▶ YOUR INSTRUCTIONS
Output the entries that follow character for character. Leave every image out.

Stored items:

━━━

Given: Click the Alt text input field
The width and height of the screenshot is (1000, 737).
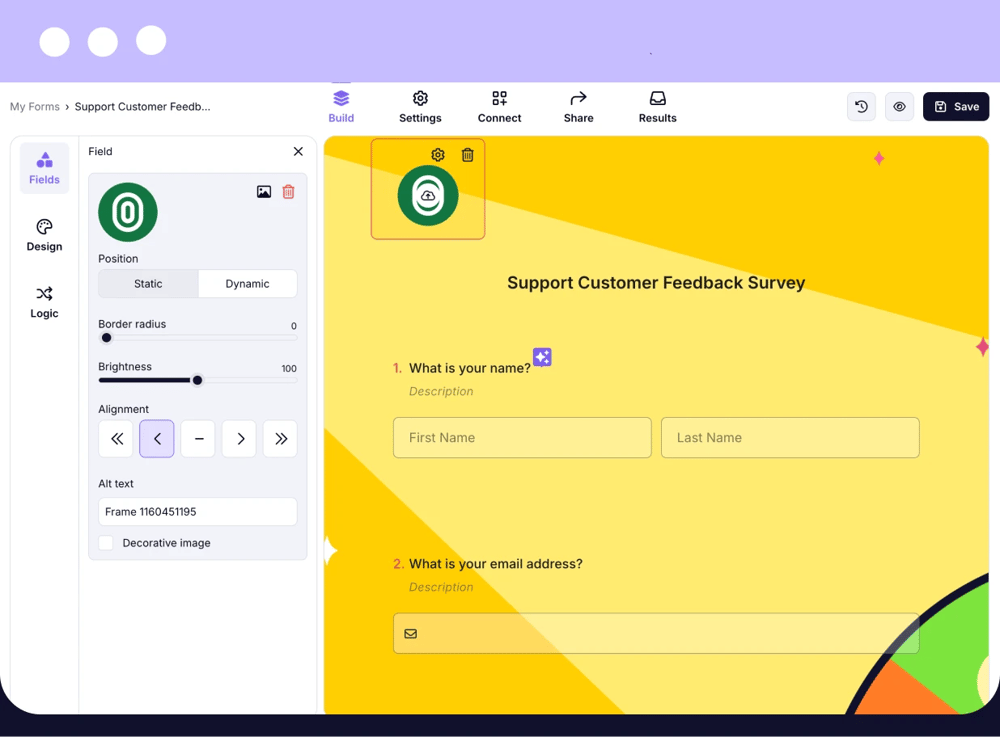Looking at the screenshot, I should coord(197,511).
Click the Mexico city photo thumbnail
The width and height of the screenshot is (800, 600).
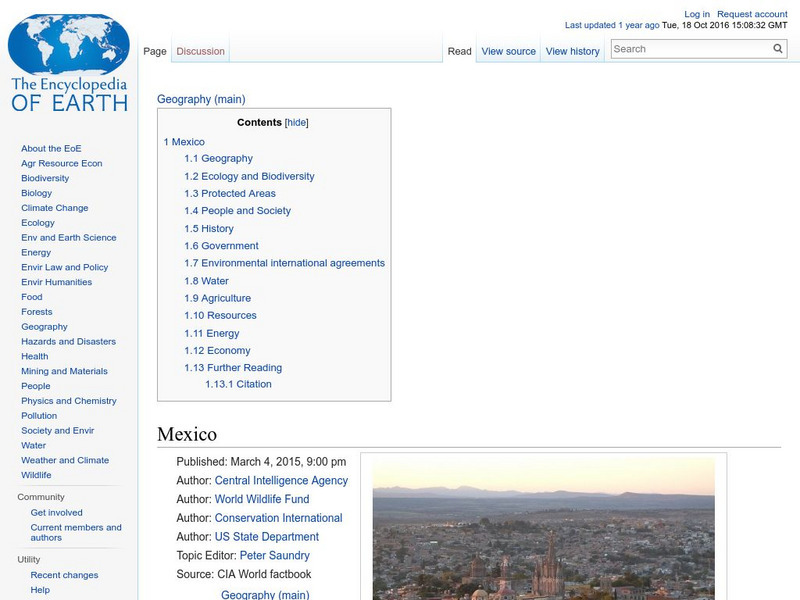543,529
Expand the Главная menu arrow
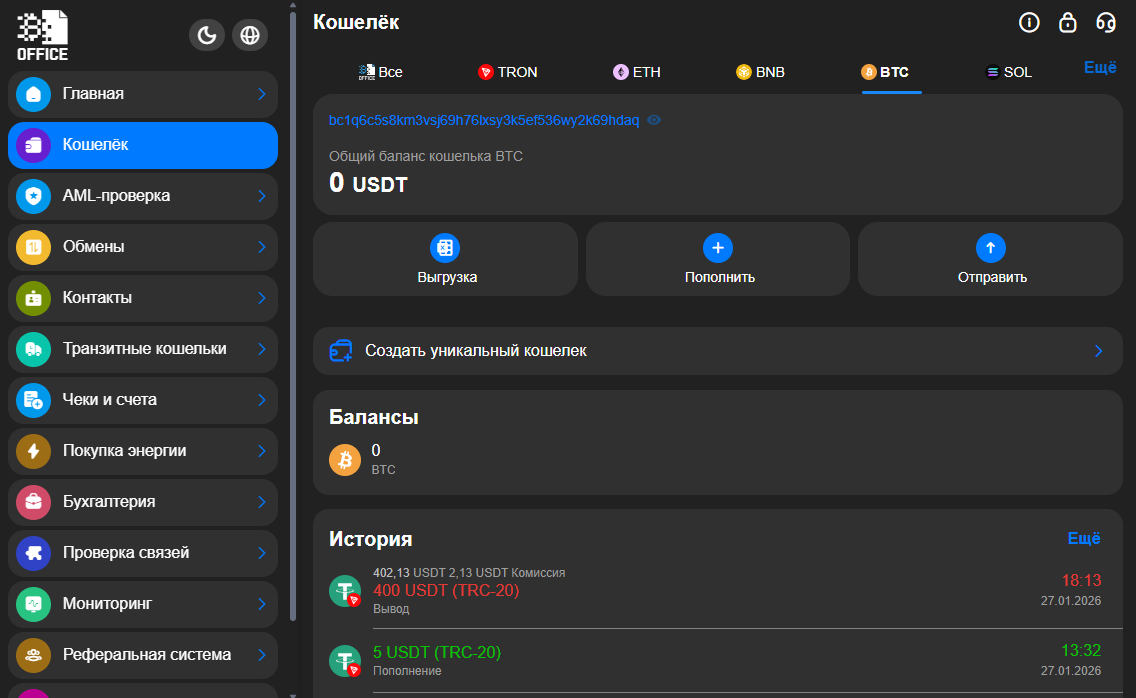Viewport: 1136px width, 698px height. pyautogui.click(x=262, y=94)
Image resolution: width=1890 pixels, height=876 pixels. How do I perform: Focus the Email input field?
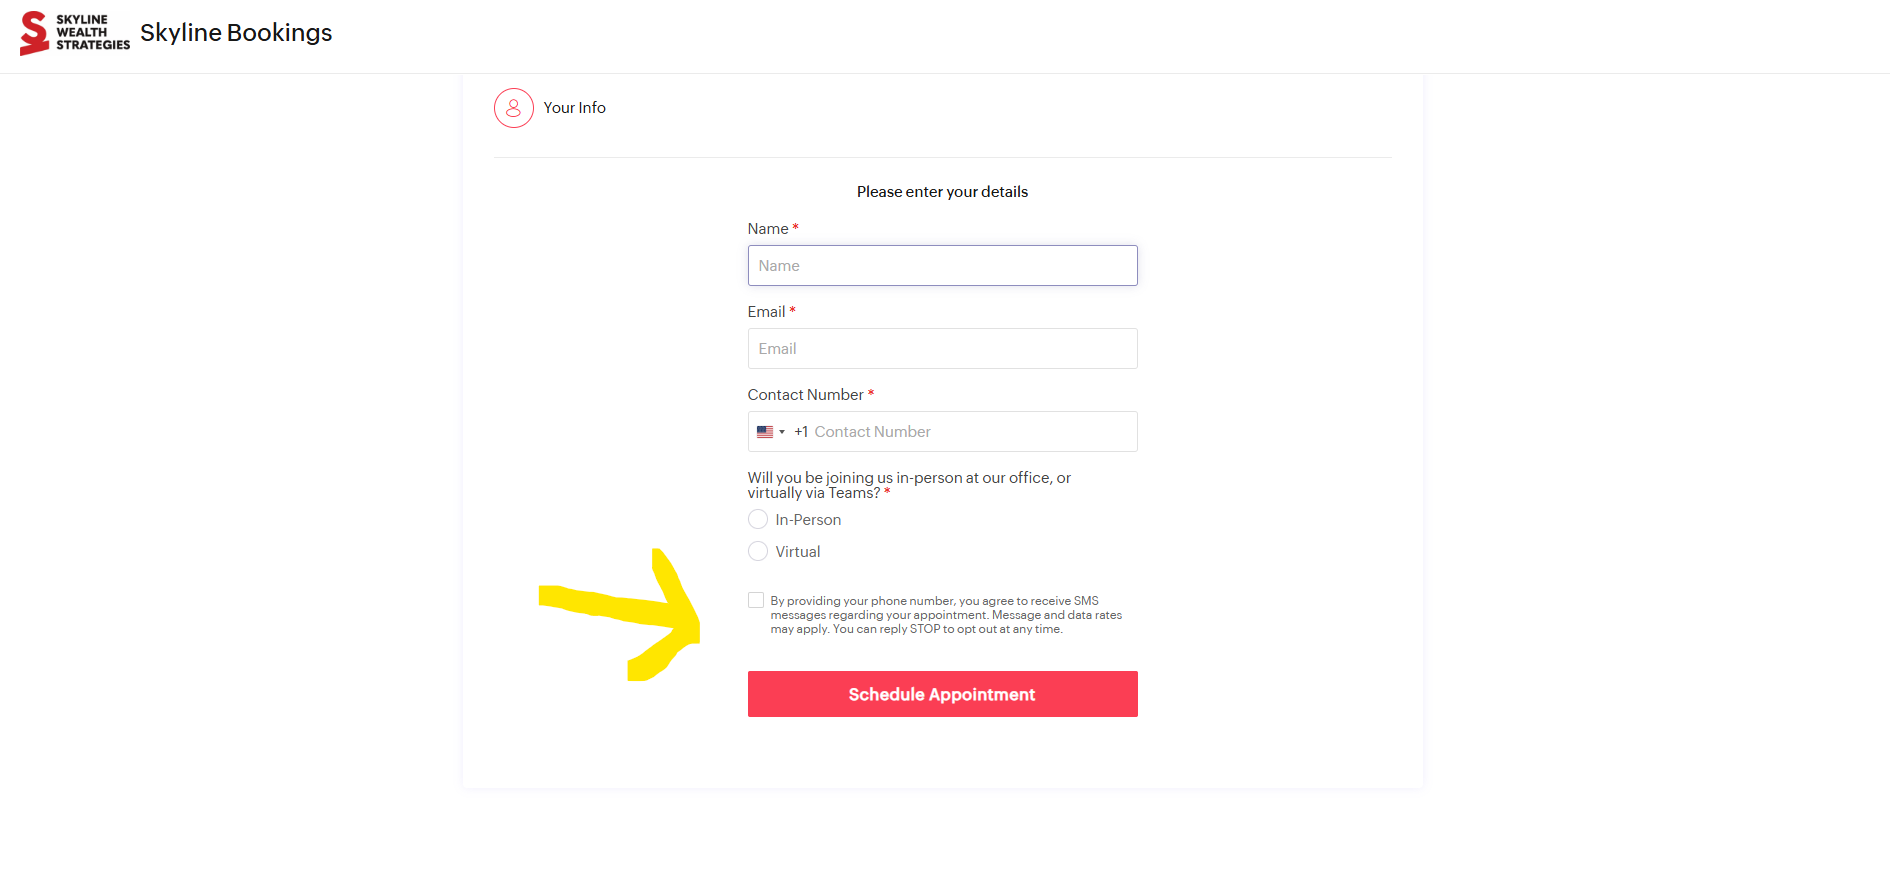(943, 349)
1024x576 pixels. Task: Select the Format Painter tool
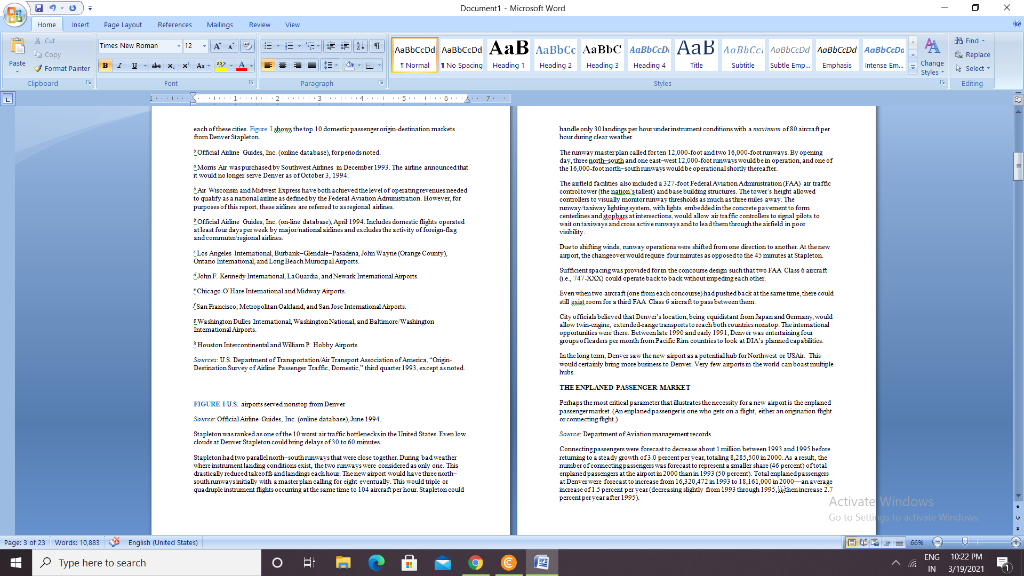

━━━

▶ RESULT
Given: Click the Alt text input field
The width and height of the screenshot is (1000, 737).
Looking at the screenshot, I should coord(197,511).
Click the Mexico city photo thumbnail
The width and height of the screenshot is (800, 600).
543,529
Expand the Главная menu arrow
Viewport: 1136px width, 698px height. pyautogui.click(x=262, y=94)
Image resolution: width=1890 pixels, height=876 pixels. How do I perform: Focus the Email input field?
(943, 349)
1024x576 pixels. Task: Select the Format Painter tool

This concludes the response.